Bagikan:

JAKARTA - Usai disahkannya Peraturan Presiden Nomor 72 Tahun 2021 tentang Percepatan Penurunan Stunting, Kepala BKKBN Dokter Hasto Wardoyo bergerak cepat menemui sejumlah menteri terkait. 

Setelah sebelumnya bertemu Menko PMK Muhadjir Effendy dan Menteri PUPR, Basuki Hadimuljono terkait sanitasi dan air bersih. Dokter Hasto mengunjungi Kementerian Pemberdayaan Perempuan dan Perlindungan Anak (KemenPPPA).

“Kolaborasi percepatan penurunan prevalensi stunting dengan Kementerian PPPA sangat strategis dilakukan di tingkat Kabupaten Kota, karena kebanyakan fungsi KB dan PP PA berada dalam lingkup Organisasi Perangkat Daerah (OPD) atau Dinas yang sama sehingga apabila ada kegiatan terintegrasi bisa terlaksana dengan baik,” ujar dokter Hasto saat beraudiensi dengan Menteri PPPA, Bintang Puspayoga, Jumat, 27 Agustus.

Hasto menyampaikan faktor yang berpengaruh pada kejadian stunting adalah kondisi ibu saat hamil dan melahirkan. Makin muda usia ibu saat hamil dan melahirkan, makin besar kemungkinannya untuk melahirkan anak yang stunting. 

Menurutnya, ibu dengan anemia dan keterpaparan terhadap asap rokok juga memiliki dampak pada gangguan kehamilan dan janin.

“Anemia di kalangan remaja putri masih sangat tinggi di angka 48 persen, kemudian anemia akan semakin berpengaruh apabila remaja tersebut menikah dan hamil. Remaja putri usia di bawah 16 tahun yang sudah menikah dan hamil memiliki risiko yang sangat tinggi untuk kesehatannya dan tentu berakibat juga pada bayi yang dikandung,” tegas dokter Hasto.

Sementara itu, Menteri PPPA Bintang Puspayoga menjelaskan, pencegahan perkawinan anak memang menjadi kunci penting pencegahan stunting karena hal ini menjadi hulunya. 

“Selain itu juga pola asuh, pola makan dan sanitasi harus juga menjadi perhatian bersama,” kata Bintang.

Menurut dia, ada korelasi antara perkawinan anak dengan anak stunting karena menurut data, dari provinsi dengan prevalensi stunting tinggi di provinsi tersebut angka perkawinan anaknya juga sangat tinggi. KemenPPPA menurutnya siap berkolaborasi dengan BKKBN, karena BKKBN juga memiliki tenaga lapangan seperti Penyuluh KB dan kader yang banyak sehingga juga bisa mendukung tugas dan fungsi KemenPPPA.

Kemudian Hasto menjelaskan mengenai audiensi dengan Kementerian Agama yang memiliki aplikasi SIM NIKAH, BKKBN meminta untuk calon pengantin yang akan menikah agar melapor terlebih dahulu minimal 3 bulan sebelum menikah.
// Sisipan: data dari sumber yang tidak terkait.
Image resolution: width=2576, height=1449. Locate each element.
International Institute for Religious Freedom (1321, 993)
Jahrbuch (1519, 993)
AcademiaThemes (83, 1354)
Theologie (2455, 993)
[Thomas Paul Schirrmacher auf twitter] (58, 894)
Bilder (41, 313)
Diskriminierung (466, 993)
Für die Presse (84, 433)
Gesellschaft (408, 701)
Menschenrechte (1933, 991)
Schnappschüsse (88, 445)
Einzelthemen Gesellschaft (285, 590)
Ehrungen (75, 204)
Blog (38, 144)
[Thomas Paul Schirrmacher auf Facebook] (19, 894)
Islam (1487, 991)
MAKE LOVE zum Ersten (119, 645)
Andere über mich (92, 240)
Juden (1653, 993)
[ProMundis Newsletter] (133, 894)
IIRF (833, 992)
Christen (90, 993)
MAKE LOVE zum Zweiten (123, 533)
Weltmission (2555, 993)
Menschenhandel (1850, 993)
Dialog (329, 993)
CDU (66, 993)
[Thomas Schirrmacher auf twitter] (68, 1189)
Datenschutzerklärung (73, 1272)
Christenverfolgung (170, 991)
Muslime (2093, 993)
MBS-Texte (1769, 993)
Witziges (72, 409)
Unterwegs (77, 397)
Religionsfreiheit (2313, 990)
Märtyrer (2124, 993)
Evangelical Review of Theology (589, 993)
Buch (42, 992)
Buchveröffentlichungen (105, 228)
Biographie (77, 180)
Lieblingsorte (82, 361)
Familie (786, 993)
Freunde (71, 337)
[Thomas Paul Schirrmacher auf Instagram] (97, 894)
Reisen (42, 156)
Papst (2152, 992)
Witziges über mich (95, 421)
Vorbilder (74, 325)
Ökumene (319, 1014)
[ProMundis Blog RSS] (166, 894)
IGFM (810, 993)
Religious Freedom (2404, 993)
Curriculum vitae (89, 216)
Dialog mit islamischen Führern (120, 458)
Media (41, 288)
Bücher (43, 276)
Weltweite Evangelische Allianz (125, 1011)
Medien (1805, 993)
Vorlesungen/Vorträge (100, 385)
“Sehingga wanita yang ingin menikah dapat diketahui status gizi, anemia atau tidak,” katanya.

Menurutnya dalam setahun rata-rata ada sekitar 2 juta pernikahan apabila bisa melakukan hal tersebut sangat membantu percepatan penurunan stunting. 

Dokter Hasto juga menyoroti tentang pembagian tablet tambah darah yang sudah dilakukan menurutnya belum terlalu berhasil. 

“Sangat tidak mudah mengajak remaja untuk mau minum tablet tambah darah,” ungkapnya.

Kepala BKKBN menyampaikan beberapa hal yang bisa dilakukan BKKBN dan KemenPPPA di antaranya  melakukan evaluasi terhadap regulasi dan kebijakan yang ada integrasi OPD KB-KPPA.

Kemudian sinergitas antara forum anak dengan Genre (Generasi Berencana), peningkatan akses layanan berkualitas bagi semua anak; Pemanfaatan data Pendataan Keluarga Tahun 2021 (PK21) termasuk pemberdayaan perempuan dalam DAHSAT (Dapur Sehat Atasi Stunting) dan Kolaborasi bimtek Perencanaan dan Penganggaran Responsif Gender (PPRG) penurunan stunting.